Exercise instructions:
**1.** In the article on Canadian rail traffic, reproduce the part from "Canada's quarterly expansion" up to and including "2011 quarterly high.", replacing "Association of American Railroads" with "AAR".
**2.** Answer these questions from the article on Canadian rail traffic:
(a) Who is the chief economist at RBC Global Asset Management Inc.?
(b) What 2012 growth rate for Canada had economists forecast in May?
(c) At what level does the Bloomberg survey expect the central bank's policy interest rate to stay through 2012?
**3.** Write the next paragraph of the article on Canada's rail traffic boom, following on from its final sentence.

Source passage:
## Start
Rail Traffic Boom Shows Canada's Economic Buoyancy

Canada - A boom in traffic at Canadian National Railways Co. and Canadian Pacific Railway Ltd., the country's two largest rail companies, may mean Canada's recovery will be buoyant even after economists and the Bank of Canada pared their outlook for growth this year.
 
Canadian freight volumes accelerated in the fourth quarter to their fastest pace in 2011 on a year-over-year basis, while commodity carloads were up 6.8 percent in December from November on a seasonally adjusted basis, according to data from the Association of American Railroads. Data from Statistics Canada showing stronger volumes in the August-October period also suggest future economic growth.
 
Rising rail shipments add to evidence that sales at Canadian producers such as chemicals maker Canexus Corp. haven't faltered in the face of the European debt crisis and a weak U.S. recovery. Bank of Canada Governor Mark Carney said last month risks to the global economy may lead to a "prolonged period of deficient demand." Changes in rail carloads have predicted 63 percent of changes in monthly GDP three months into the future since 2000, according to Bloomberg calculations.
 
"One of the great challenges right now is there is an incredible skew among economic indicators," said Eric Lascelles, chief economist at RBC Global Asset Management Inc. in Toronto, which oversees about $250 billion, adding that he uses rail freight as part of a set of indicators to gauge Canada's economic outlook. "Now is the sort of time when you want to look at unusual indicators because the traditional ones just aren't giving a clear picture."
 
Cutting Forecasts
 
Economists and policy makers have been reducing their forecasts for the Canadian economy on concerns that the country's expansion will slow if the European crisis hampers confidence, slowing emerging economies curb demand for the country's commodities, and debt-laden consumers spend less.
 
Canada's S&P/TSX benchmark stock index lagged behind the U.S.'s S&P 500 in 2011 for the first year since 2003 as producers of raw materials and energy dropped. Canada's expansion in 2012, projected at 2 percent, will trail U.S. growth for the first time in seven years, according to 21 economists surveyed by Bloomberg News. In May, economists had forecast 2012 Canadian growth of 2.8 percent.
 
Canada's quarterly expansion is expected to average an annualized 1.9 percent over the 12 months ending September 2012, almost half the third quarter pace, according to the Bloomberg survey. That will lead Carney to keep the central bank's policy interest rate at 1 percent through 2012, the survey found.
 
Mixed Data
 
Carloads of commodities such as chemicals for Canadian railways, including their U.S. operations, rose 5.3 percent in the fourth-quarter from a year earlier, the fastest pace in 2011, according to Association of American Railroads data. Intermodal carloads, which can move by rail, road, and sea and which often move retail goods, increased at a 4.5 percent pace, also a 2011 quarterly high.
## End
Stored data:
## Start
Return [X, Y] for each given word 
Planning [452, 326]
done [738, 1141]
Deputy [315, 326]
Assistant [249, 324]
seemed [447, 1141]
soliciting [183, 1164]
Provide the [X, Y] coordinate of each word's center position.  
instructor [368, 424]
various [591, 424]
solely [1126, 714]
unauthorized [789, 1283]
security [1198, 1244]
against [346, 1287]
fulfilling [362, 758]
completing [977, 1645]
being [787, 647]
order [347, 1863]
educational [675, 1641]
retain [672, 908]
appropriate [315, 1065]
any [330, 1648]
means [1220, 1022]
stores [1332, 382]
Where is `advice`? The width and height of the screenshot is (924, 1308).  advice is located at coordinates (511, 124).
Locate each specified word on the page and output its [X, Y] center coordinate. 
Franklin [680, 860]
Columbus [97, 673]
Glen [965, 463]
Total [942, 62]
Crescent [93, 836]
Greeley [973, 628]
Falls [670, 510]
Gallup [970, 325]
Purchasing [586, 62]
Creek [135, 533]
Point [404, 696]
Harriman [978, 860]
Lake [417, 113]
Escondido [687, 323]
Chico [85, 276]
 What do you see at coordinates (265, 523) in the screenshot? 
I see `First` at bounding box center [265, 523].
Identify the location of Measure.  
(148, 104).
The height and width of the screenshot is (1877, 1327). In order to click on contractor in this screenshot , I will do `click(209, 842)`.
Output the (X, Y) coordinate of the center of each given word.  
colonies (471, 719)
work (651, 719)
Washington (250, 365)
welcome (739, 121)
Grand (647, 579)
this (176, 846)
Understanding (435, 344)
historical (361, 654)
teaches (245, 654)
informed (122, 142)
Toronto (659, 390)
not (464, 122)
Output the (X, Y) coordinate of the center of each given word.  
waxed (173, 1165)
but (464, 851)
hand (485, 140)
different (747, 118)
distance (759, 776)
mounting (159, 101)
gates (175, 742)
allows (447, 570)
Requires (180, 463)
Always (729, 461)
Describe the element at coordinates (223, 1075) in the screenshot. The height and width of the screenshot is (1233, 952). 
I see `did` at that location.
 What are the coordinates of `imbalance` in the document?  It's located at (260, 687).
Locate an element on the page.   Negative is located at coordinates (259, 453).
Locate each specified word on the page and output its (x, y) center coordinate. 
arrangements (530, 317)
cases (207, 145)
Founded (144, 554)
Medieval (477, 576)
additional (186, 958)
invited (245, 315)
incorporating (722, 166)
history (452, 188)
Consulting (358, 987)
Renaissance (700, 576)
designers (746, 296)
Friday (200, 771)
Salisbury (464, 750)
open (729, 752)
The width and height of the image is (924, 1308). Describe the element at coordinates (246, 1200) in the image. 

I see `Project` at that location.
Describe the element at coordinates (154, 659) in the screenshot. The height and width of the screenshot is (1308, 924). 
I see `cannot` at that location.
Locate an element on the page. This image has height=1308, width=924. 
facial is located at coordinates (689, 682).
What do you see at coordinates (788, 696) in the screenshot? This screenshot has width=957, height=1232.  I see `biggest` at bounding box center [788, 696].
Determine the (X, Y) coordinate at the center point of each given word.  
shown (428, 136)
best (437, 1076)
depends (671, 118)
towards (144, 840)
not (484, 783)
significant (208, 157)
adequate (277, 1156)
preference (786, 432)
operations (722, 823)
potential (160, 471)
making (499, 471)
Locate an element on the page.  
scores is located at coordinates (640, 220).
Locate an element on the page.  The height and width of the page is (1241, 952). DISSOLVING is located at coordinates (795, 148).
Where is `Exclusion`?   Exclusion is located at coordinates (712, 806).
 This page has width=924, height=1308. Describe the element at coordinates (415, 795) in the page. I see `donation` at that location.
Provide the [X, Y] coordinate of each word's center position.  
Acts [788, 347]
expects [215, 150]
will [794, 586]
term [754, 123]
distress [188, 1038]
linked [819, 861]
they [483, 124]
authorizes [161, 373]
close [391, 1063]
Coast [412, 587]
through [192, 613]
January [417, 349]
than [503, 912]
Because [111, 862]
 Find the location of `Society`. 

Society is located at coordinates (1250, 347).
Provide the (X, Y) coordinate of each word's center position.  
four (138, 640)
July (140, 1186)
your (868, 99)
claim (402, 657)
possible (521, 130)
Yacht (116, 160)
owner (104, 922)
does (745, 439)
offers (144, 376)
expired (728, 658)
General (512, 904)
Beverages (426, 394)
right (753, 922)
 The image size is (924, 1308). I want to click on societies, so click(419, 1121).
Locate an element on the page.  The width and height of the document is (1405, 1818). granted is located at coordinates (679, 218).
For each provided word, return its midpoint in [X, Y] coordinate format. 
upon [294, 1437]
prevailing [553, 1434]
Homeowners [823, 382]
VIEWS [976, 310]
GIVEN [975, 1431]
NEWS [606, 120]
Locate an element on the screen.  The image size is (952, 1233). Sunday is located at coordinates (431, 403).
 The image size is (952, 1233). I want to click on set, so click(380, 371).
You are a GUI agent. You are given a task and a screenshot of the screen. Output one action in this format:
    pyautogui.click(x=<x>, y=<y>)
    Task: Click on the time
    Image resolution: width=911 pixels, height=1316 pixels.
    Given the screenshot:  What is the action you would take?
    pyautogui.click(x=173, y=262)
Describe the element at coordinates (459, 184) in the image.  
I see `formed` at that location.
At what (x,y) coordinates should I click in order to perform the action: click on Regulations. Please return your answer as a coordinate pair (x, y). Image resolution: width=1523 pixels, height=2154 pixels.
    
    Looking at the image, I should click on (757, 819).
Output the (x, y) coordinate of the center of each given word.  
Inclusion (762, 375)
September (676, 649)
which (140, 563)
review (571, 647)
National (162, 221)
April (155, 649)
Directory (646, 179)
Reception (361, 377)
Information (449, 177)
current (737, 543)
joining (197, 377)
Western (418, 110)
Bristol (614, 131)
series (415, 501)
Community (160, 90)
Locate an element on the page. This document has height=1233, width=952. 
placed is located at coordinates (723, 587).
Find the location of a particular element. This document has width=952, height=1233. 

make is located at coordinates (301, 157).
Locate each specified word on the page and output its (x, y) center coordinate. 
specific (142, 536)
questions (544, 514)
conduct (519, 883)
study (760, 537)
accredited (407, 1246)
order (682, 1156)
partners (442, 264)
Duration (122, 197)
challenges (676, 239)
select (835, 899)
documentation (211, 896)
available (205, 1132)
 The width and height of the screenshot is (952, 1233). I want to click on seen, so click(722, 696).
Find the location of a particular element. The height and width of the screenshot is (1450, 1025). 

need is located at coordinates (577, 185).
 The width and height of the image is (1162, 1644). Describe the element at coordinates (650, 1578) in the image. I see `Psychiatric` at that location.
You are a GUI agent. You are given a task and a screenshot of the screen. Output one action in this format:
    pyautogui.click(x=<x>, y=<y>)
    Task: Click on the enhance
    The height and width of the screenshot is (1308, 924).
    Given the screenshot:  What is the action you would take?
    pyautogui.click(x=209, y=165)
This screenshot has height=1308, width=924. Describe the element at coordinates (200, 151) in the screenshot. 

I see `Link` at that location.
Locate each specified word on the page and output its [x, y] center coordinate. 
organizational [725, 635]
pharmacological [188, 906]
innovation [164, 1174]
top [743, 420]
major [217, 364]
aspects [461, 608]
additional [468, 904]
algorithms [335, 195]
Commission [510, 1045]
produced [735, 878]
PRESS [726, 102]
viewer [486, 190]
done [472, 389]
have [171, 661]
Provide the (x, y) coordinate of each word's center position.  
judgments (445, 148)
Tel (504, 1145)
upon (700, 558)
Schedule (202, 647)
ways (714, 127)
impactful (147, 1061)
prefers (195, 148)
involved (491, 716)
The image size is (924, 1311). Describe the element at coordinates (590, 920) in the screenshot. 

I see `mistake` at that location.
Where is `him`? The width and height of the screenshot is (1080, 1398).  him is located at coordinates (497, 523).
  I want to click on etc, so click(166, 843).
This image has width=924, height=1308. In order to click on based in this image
## End
Response list:
**1.**
Canada's quarterly expansion is expected to average an annualized 1.9 percent over the 12 months ending September 2012, almost half the third quarter pace, according to the Bloomberg survey. That will lead Carney to keep the central bank's policy interest rate at 1 percent through 2012, the survey found.
 
Mixed Data
 
Carloads of commodities such as chemicals for Canadian railways, including their U.S. operations, rose 5.3 percent in the fourth-quarter from a year earlier, the fastest pace in 2011, according to AAR data. Intermodal carloads, which can move by rail, road, and sea and which often move retail goods, increased at a 4.5 percent pace, also a 2011 quarterly high.

**2.**
(a) Eric Lascelles
(b) 2.8 percent
(c) 1 percent

**3.**
The rail data point to a more bullish outlook than some other economic data suggest. The value of building permits has declined in four of the past five months and home re-sales have slowed, suggesting a cooling housing market. The economy has generated only 7,400 jobs over the last six months, and the jobless rate has risen in each of the past three months, to 7.5 percent in December.
 
Still, manufacturing business conditions in Canada improved in December, according to purchasing managers indexes released this month by Royal Bank of Canada and the University of Western Ontario. A Bank of Canada survey of executives released 9 Jan 2012 showed companies anticipate hiring more and increasing investment, even as they predict slower sales growth for the first time in almost three years.
 
Good Proxy
 
Growth will "be higher than people are expecting," said Denis Senecal, head of fixed income in Montreal at State Street Global Advisors, which manages about $30 billion in Canadian assets. Freight volumes are a "good proxy" for the economy, he added.
 
Myles Zyblock, chief institutional strategist at Royal Bank in Toronto, raised his six to nine-month view of Canadian equities to "above-benchmark" from "market-weight" in a 4 Jan 2012 report to clients. Ed Sollbach of Desjardins Securities Inc. forecast in a report on the same day the Standard & Poor's/TSX Composite Index would climb to 14,200, which would be a 19 percent increase from its 30 Dec 2011 close.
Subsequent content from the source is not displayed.